O avançado do Levante já leva sete golos na liga espanhola, sendo o goleador do último classificado. Com Neymar trocou de camisola, com Cristiano Ronaldo não conseguiu...
Cerca de seis meses depois de chegar à liga espanhola, Deyverson é um jogador satisfeito, pelo menos no plano individual. O avançado brasileiro que o Benfica trouxe para a Europa em 2012 e que se tornou visível no Belenenses já vai em três jogos consecutivos a marcar pelo Levante, equipa que procura desesperadamente sair do último lugar (tem 17 pontos, um a menos que Las Palmas e Gijón, e dois a menos que o Rayo Vallecano).
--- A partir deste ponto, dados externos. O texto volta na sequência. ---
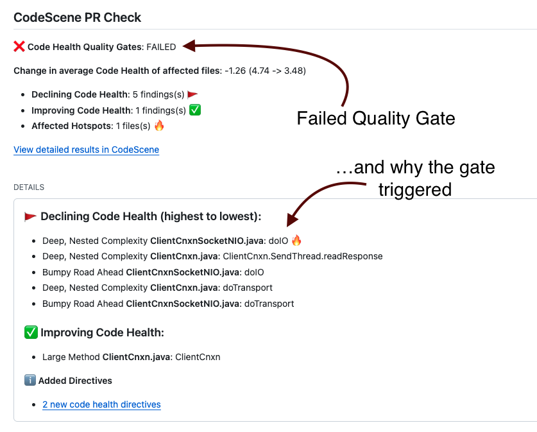
Task: Click the green checkmark beside Improving Code Health
Action: coord(194,110)
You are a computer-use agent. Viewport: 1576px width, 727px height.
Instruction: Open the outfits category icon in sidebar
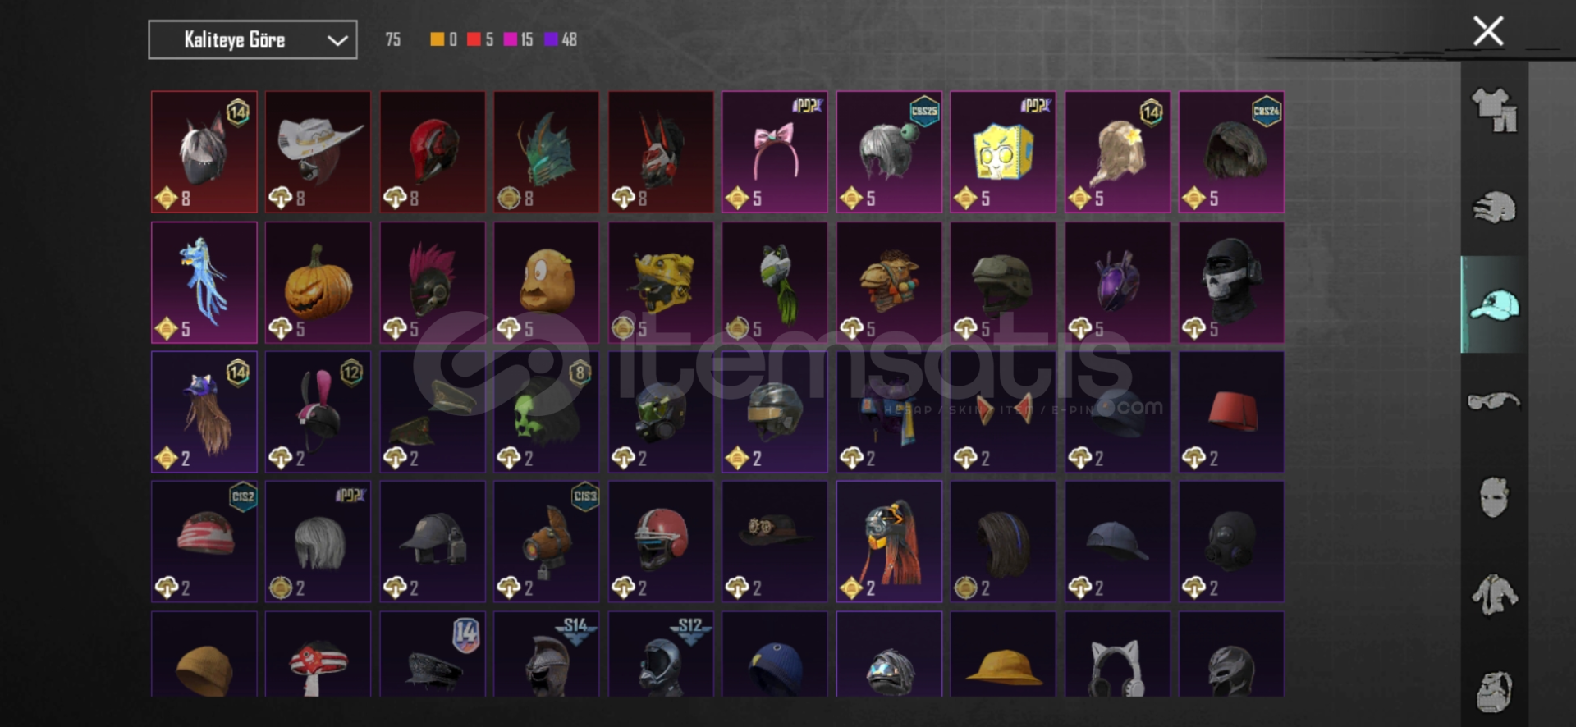pyautogui.click(x=1494, y=110)
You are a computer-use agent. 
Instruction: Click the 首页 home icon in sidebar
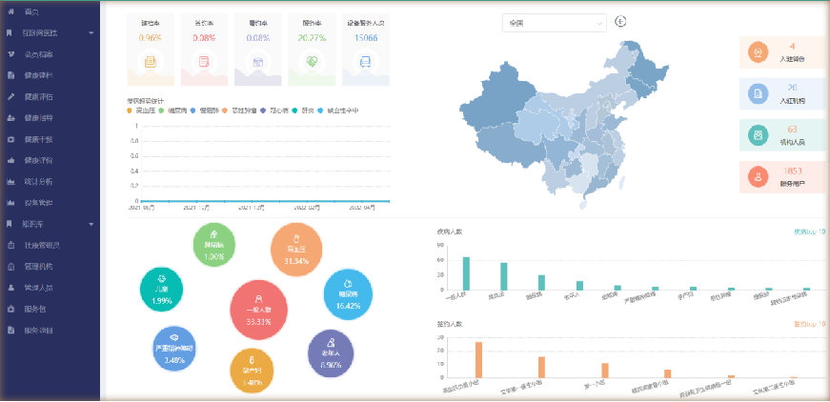10,10
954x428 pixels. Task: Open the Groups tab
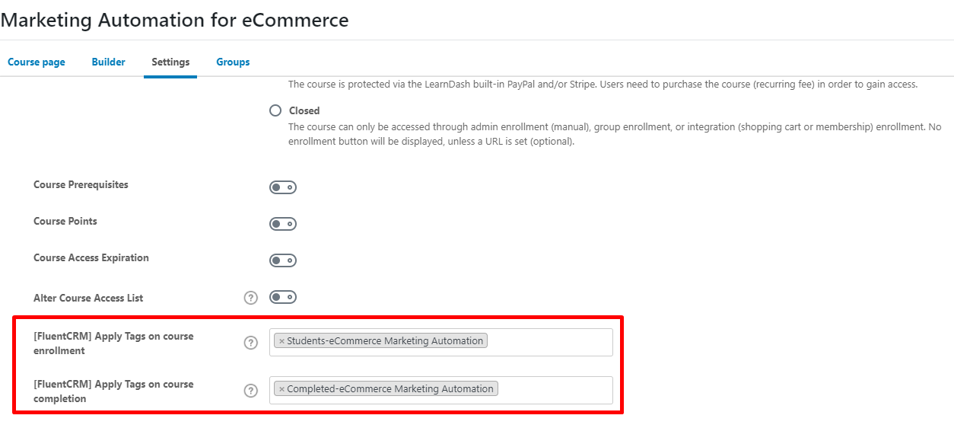[x=233, y=62]
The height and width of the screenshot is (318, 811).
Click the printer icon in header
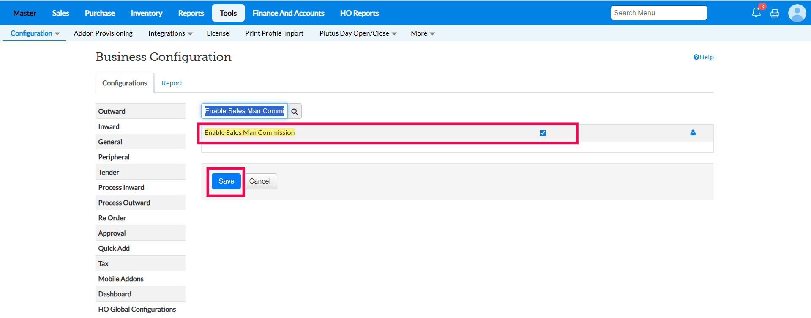pos(775,14)
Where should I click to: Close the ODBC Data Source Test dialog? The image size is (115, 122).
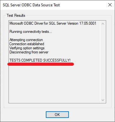110,5
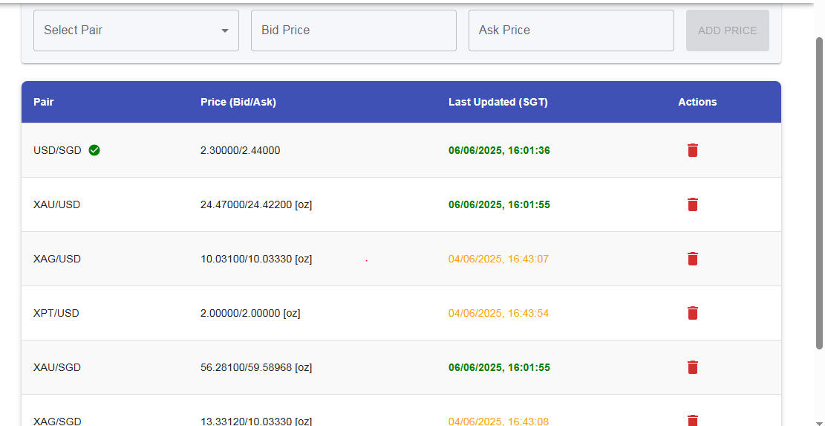Click the Pair column header

[44, 102]

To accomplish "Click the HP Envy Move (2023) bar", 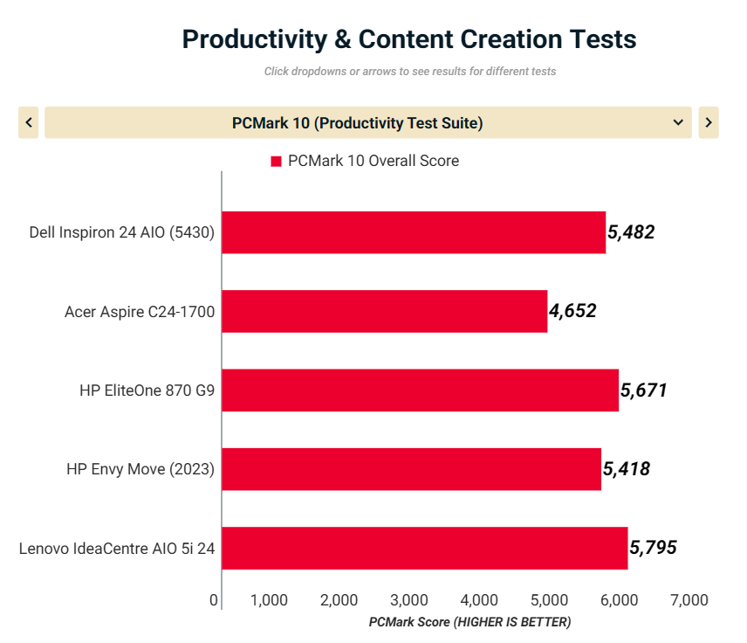I will point(411,469).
Com sete golos marcados, Deyverson está perto de bater o seu próprio recorde (nove golos em 2013/14, pelo Belenenses) e já é o terceiro brasileiro com mais pontapés certeiros em La Liga - à frente apenas tem Neymar, do Barcelona, e Charles, do Málaga.
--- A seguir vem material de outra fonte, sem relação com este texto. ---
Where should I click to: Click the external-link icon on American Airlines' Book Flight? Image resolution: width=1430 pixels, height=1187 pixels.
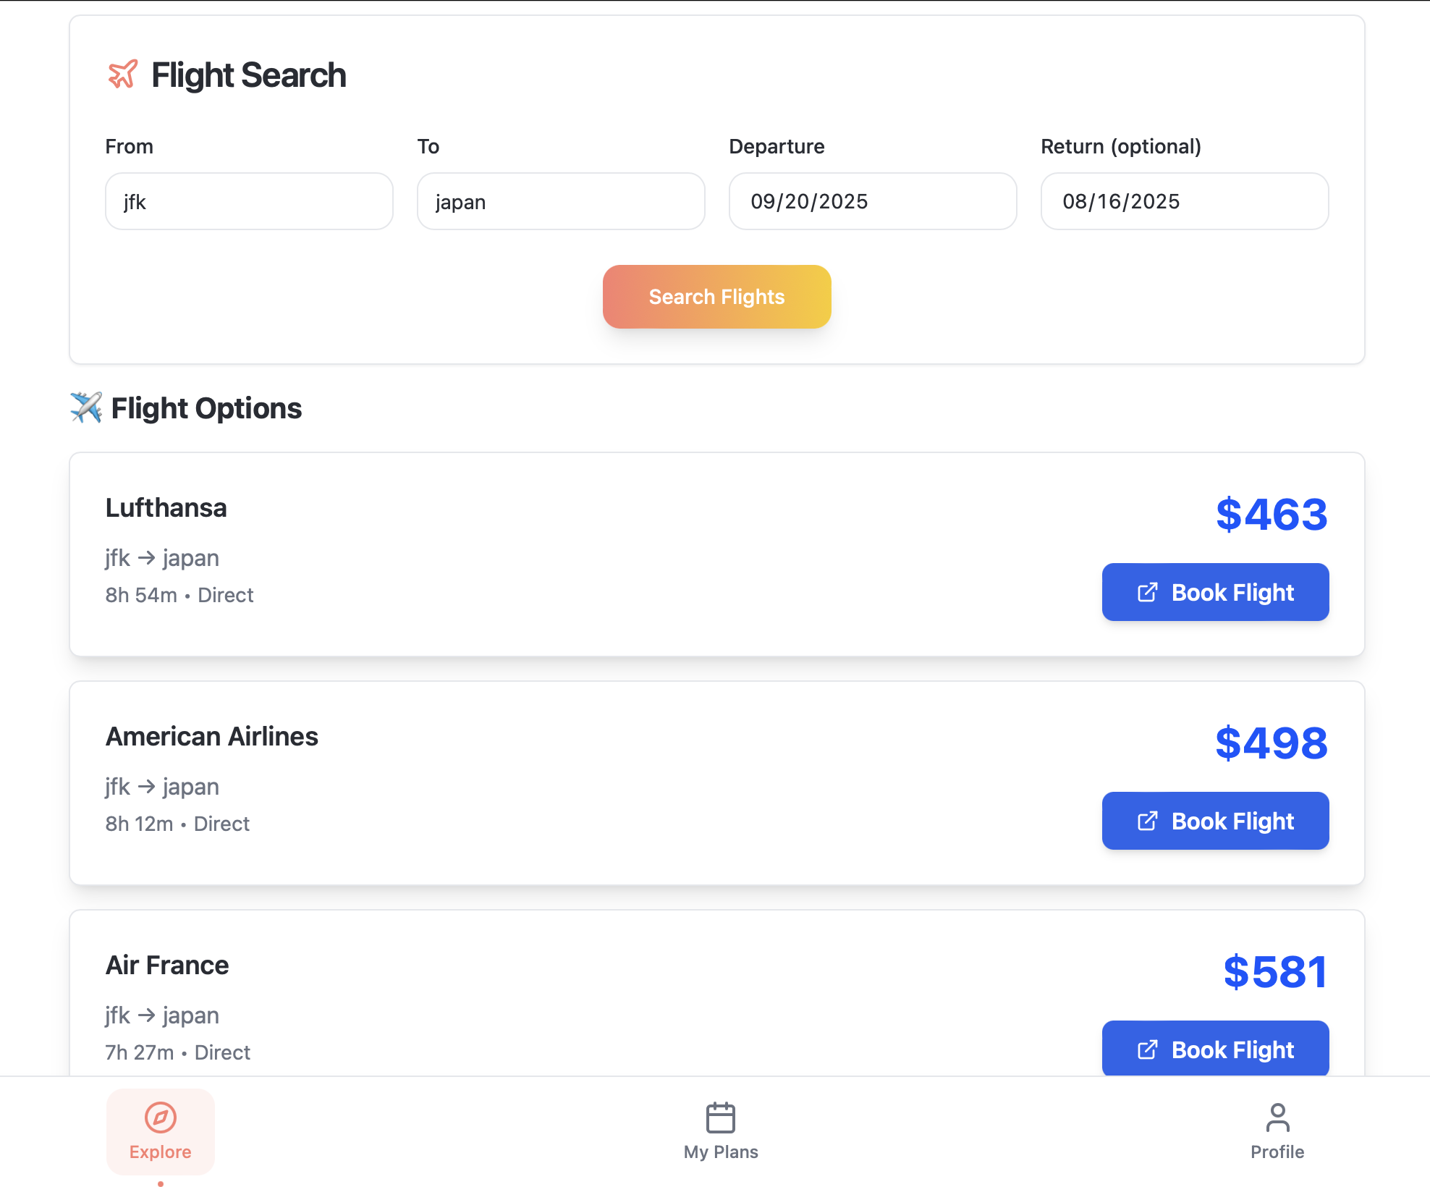click(x=1146, y=821)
A O JOGO, o goleador do Levante admite viver uma fase feliz, aos 24 anos. "Tem sido muito bom jogar na liga que tem os três melhores jogadores do mundo: Messi, Cristiano Ronaldo e Neymar. Desde menino, quando via Barcelona e Real Madrid na televisão, ambicionava jogar com eles. Poder viver esse sonho de menino deixou-me muito feliz. E um maior sonho concretizado só mesmo no dia em que puder jogar ao lado deles, na mesma equipa", refere o avançado. Esta época, Deyverson já jogou no Bernabéu e em Camp Nou, tendo guardado histórias de ambos, uma com cada craque que admira. "Com o Neymar, troquei de camisola e percebi que é uma pessoa muito humilde. Ele e o Adriano desejaram-me boa sorte. Não esperava tanto, mas trataram-me muito bem, até me disseram para continuar a trabalhar e melhorar, com a mão na boca para os jornalistas não perceberem [risos]. Já com o Ronaldo, houve um lance em que ele enfiou um cotovelo no meu peito. Reclamei e ele respondeu: "Não se passa nada, continua, miúdo [risos]"", lembra Deyverson, que não conseguiu levar a camisola do português. "Queria ter trocado de camisola com ele, mas não foi possível. Não imaginam a quantidade de colegas e fãs a disputá-la após o jogo...", assegura.